In EXPERIENCE, patients with BTRE had a shorter duration of epilepsy (12.0 vs 17.8 years) and lower median number of prior ASMs than those without BTRE (3.0 vs 5.0); however, median seizure frequency at index was higher (5.3 vs 4.0). Patients with BTRE had similar ≥ 50% seizure reduction, seizure freedom, and continuous seizure freedom as patients without BTRE at all time points. However, retention on BRV was lower in patients with BTRE. Patients with BTRE more commonly discontinued BRV due to “tolerability” reasons and less commonly discontinued due to “lack of effectiveness” than patients without BTRE. This may reflect the poor underlying health status of patients with brain tumors. The incidence of TEAEs was similar in patients with and without BTRE.

Subgroup analyses by TBIE status

To our knowledge, EXPERIENCE is the first study to investigate the effectiveness and tolerability of BRV in patients with TBIE. Effectiveness data for patients with TBIE should be interpreted with caution, due to the small numbers of patients assessed at each time point. ≥ 50% seizure reduction, seizure freedom, continuous seizure freedom, and retention were similar or tended to be higher in patients with TBIE compared with patients without TBIE at various time points. “Lack of effectiveness” was the most common reason for discontinuation among patients with TBIE and few patients discontinued due to “tolerability” reasons. This is likely related to the low incidence of TEAEs in patients with TBIE. With exception to cognitive and behavioral TEAEs at 3 months, there were no psychiatric, cognitive, or behavioral TEAEs reported by patients with TBIE.

Strengths and limitations

Patient enrollment in EXPERIENCE begun at the date of BRV availability in each country. Therefore, patients may have initiated BRV during the post-launch phase which may have contributed to inclusion of a higher percentage of patients with drug-resistant epilepsy, as evidenced by baseline characteristics [18]. Strengths of EXPERIENCE include the rigorous approach used for seizure analyses (patients with missing data due to BRV discontinuation were deemed to be non-responders for ≥ 50% seizure reduction and not seizure free) and the use of a common data model, which enabled the pooling of patient cohorts from different countries and a variety of centers.

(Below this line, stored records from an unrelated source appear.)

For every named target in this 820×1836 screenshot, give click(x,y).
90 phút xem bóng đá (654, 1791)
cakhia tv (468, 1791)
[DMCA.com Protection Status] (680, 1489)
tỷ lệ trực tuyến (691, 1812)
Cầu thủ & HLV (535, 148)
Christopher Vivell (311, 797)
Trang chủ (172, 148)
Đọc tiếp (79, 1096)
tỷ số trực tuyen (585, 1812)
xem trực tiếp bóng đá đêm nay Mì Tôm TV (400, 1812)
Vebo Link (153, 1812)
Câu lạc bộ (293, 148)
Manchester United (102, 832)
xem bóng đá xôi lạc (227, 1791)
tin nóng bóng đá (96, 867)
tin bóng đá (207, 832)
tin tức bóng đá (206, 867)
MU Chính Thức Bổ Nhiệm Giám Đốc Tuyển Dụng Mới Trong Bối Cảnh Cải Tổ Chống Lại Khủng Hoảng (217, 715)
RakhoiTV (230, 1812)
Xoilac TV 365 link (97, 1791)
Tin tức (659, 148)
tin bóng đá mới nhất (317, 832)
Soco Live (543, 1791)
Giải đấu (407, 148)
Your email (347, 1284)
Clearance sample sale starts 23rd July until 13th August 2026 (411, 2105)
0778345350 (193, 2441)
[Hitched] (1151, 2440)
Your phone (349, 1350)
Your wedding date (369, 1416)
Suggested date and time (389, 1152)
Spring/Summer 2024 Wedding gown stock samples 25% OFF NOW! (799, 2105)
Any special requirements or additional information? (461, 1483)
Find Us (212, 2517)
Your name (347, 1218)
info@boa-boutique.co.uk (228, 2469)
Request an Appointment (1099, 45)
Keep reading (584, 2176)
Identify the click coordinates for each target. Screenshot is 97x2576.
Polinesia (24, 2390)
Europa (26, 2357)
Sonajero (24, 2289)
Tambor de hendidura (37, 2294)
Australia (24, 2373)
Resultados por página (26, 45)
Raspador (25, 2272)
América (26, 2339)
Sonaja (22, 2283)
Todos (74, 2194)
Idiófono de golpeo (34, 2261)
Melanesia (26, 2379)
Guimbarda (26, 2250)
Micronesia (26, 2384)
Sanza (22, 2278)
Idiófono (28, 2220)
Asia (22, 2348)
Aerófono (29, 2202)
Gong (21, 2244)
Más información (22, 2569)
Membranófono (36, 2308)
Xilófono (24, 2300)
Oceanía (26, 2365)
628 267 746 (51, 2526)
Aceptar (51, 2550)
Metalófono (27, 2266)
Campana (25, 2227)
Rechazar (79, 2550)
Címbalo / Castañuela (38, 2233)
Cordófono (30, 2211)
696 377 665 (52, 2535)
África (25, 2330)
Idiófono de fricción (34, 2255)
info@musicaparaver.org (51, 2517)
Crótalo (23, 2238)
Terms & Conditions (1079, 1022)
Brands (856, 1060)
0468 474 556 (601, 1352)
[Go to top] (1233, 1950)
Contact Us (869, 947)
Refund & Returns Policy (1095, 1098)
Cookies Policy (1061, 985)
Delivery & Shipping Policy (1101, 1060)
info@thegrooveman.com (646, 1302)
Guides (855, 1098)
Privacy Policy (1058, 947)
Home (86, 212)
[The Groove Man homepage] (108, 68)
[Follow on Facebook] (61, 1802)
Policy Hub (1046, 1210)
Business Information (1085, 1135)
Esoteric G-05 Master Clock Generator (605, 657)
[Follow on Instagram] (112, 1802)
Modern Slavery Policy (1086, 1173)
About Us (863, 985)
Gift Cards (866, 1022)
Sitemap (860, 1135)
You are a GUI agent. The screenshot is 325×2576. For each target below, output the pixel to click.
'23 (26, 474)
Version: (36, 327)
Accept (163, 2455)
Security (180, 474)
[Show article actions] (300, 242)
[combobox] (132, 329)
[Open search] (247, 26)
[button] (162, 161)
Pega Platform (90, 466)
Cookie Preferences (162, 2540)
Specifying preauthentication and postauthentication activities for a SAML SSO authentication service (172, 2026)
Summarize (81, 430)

There are limitations to the EXPERIENCE pooled analysis [18]. For the subgroup analyses by psychiatric comorbidity, data on the types of psychiatric comorbidities were unavailable. Given the small number of patients with post-stroke epilepsy (n = 51), with BTRE (n = 68), and with TBIE (n = 49) data for subgroup analyses by etiology should be interpreted with caution. Analyses by epilepsy etiology were based on the patient’s etiology, as documented in each of the non-interventional studies. No data were available regarding the timing of epilepsy diagnosis following traumatic brain injury. Misclassification of etiologies cannot be excluded. For example, eight patients who were classified as “without BTRE” in the non-interventional studies had a documented etiology of tumor-related epilepsy (more than one etiology could be recorded). Despite these limitations, the large sample size of BRV 12-month clinical data provided by EXPERIENCE enabled the assessment of effectiveness and tolerability among key subpopulations of interest. These subgroup analyses add to the limited published real-world evidence data on patients on BRV with different comorbidities and different etiologies.

Conclusions

The subgroup analyses of patients from a variety of real-world settings suggest that BRV as prescribed in the real world is effective and well tolerated among patients with CLD, patients with psychiatric comorbidity, patients with post-stroke epilepsy, patients with BTRE, and patients with TBIE. BRV treatment did not appear to exacerbate CLD or psychiatric comorbidity, as shown by the low incidences of psychiatric, cognitive, and behavioral TEAEs.